“Habíamos creído que Dios era ternura. Ahora descubríamos que Dios era vértigo. Habíamos creído que Dios era soberanía. Ahora se nos hacía ver que Dios era ebriedad. Habíamos creído que Dios era la última calma. Y alguien vino a contarnos que Dios era locura”.
Así comienza un hermoso poema en el que José Luis Martín Descalzo reflexiona sobre la gran transformación que el Espíritu produjo sobre los Apóstoles el día de Pentecostés. Pero no deberíamos leerlo en pasado. Pentecostés se repite en cualquier momento de la historia. Siempre que nos dejamos invadir por el viento de Dios.
Por el viento que lleva las semillas de la vida. Por el viento que respiramos. Y por el fuego que calienta nuestro corazón. Por el fuego que purifica nuestra incredulidad y quema la hojarasca de nuestra pereza. Pentecostés asombra a los que nos observan. Y unifica en el amor las lenguas de los dispersos por el egoísmo (Hech 2, 1-8).
MISIÓN
El evangelio que se proclama en esta fiesta de Pentecostés nos recuerda una vez más la primera aparición del Resucitado a sus discípulos (Jn 20, 19-23). Viene a rescatarlos del miedo y a entregarles el don soberano de la paz. Se presenta con sus llagas ante ellos pero no suscita el terror sino la alegría. Y sus palabras rezuman confianza:
- “Recibid el Espíritu Santo”. Jesús se lo había prometido. Sería el Abogado y el Consolador. Los conduciría a la plenitud de la verdad, es decir al mismo Señor que es la verdad. Tras la muerte y la resurrección de Cristo, se cumple la promesa.
- “A quienes les perdonéis los pecados, les quedan perdonados”. Algunos imaginan al Dios de Jesucristo como el gran castigador. Pero el Maestro no viene a acusar a los que lo han abandonado. Vienen a confiarles el ministerio el perdón.
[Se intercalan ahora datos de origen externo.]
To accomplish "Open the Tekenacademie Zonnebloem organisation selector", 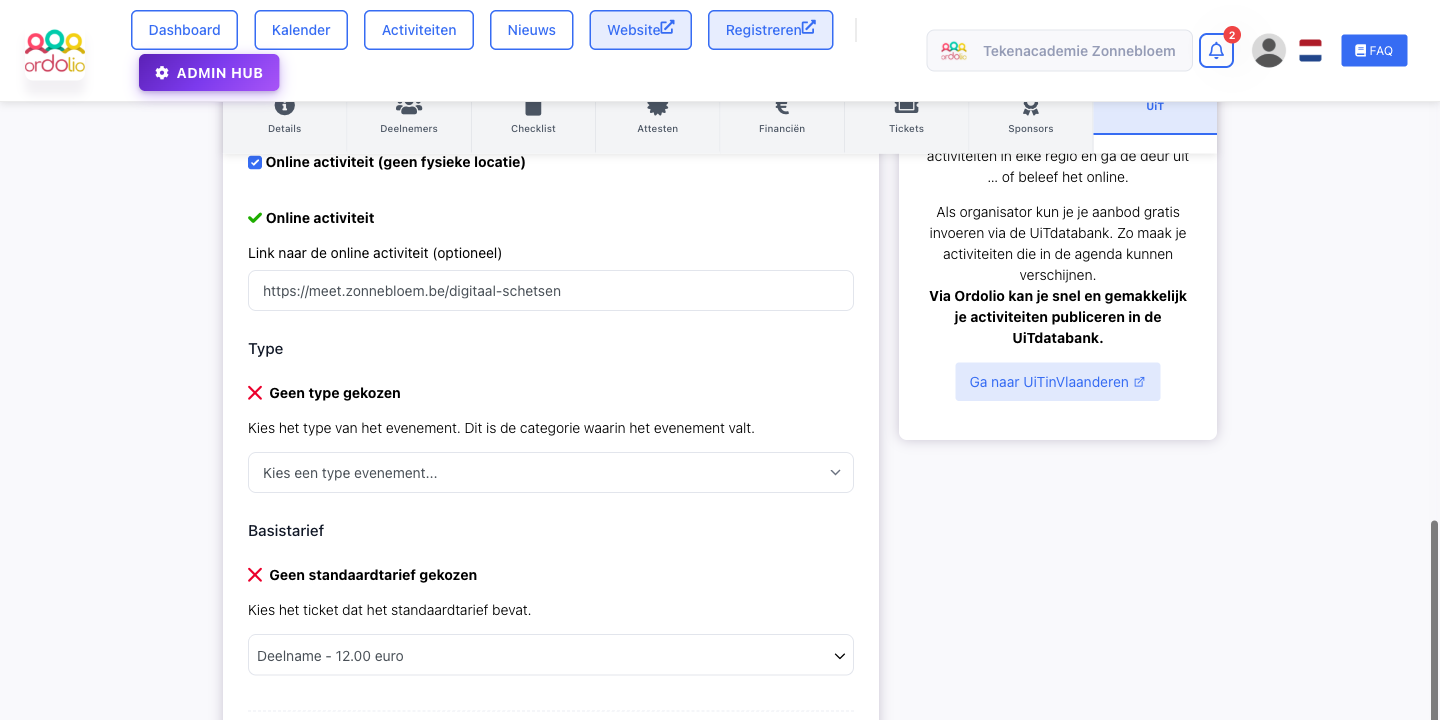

- “A quienes se los retengáis, les quedan retenidos”. Otros imaginan que cualquier decisión es buena si ha sido adoptada libremente. El Resucitado confía a sus discípulos la misión de juzgar sobre el mal y el bien. O mejor, sobre la obstinación en el mal y el arrepentimiento sincero y confiado.
INVOCACIÓN
San Pablo nos dice que nadie puede decir “Jesús es Señor si no es bajo la acción del Espíritu Santo” (1 Cor 12,3). Sabemos que lo necesitamos para pasar de la admiración a Jesús al reconocimiento del Cristo. Por eso nos atrevemos a invocarlo:
• “Ven, Espíritu divino, manda tu luz desde el cielo”. No son los fogonazos de la publicidad los que nos habrán de guiarnos por el camino de la verdad. La suave luz del Espíritu nos orienta para seguir los pasos de Jesús.
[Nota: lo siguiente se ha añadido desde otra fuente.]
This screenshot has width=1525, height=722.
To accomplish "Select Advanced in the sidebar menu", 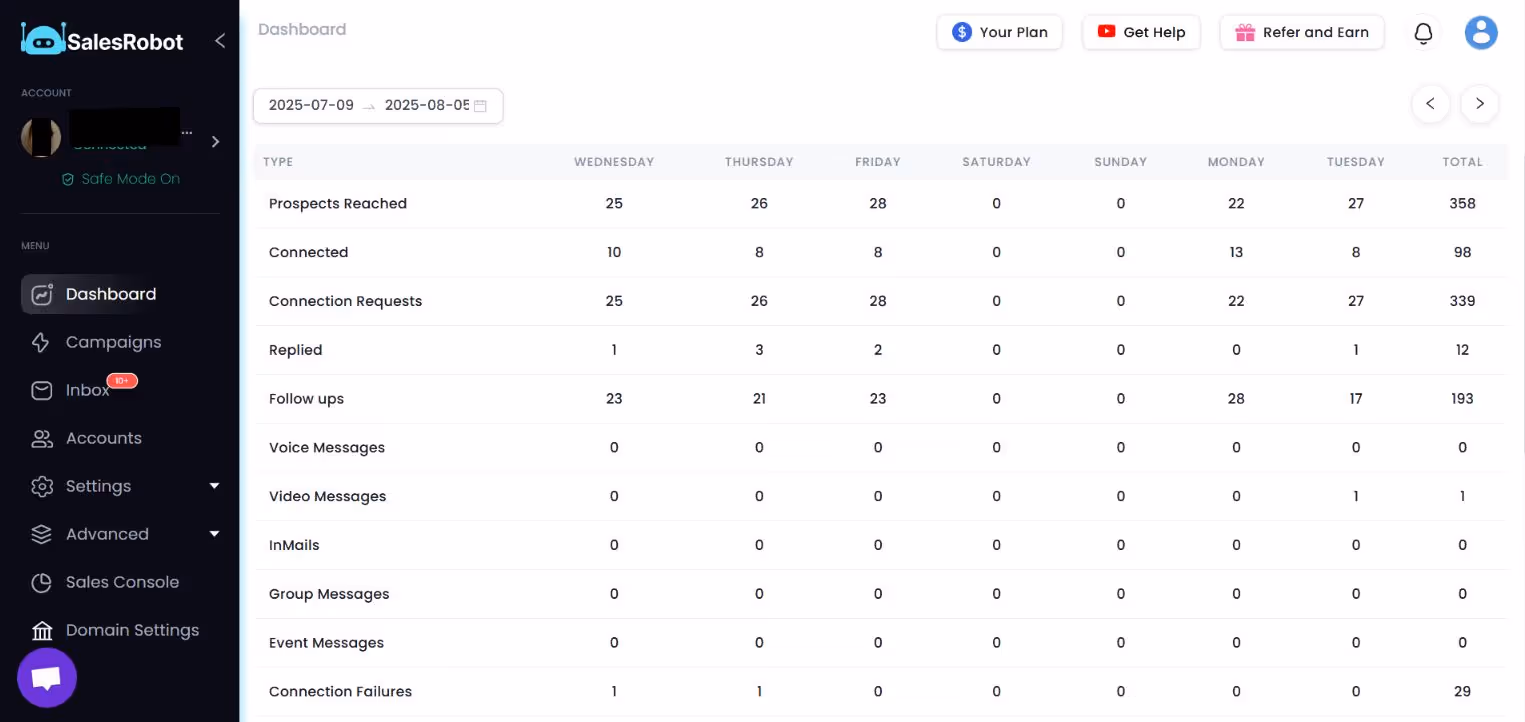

• “Padre amoroso del pobre; don en tus dones espléndido”. No bastan las organizaciones de este mundo para superar el drama de la pobreza. Son los dones del Espíritu los que nos hacen hijos de Dios y nos redimen de nuestra pobreza fundamental.
• “Luz que penetra las almas; fuente del mayor consuelo”. No basta nuestra previsión social ni nuestras asociaciones benéficas para enjugar las lágrimas de los que sufren. Sólo la luz del Espíritu de amor es manantial de consuelo y de esperanza.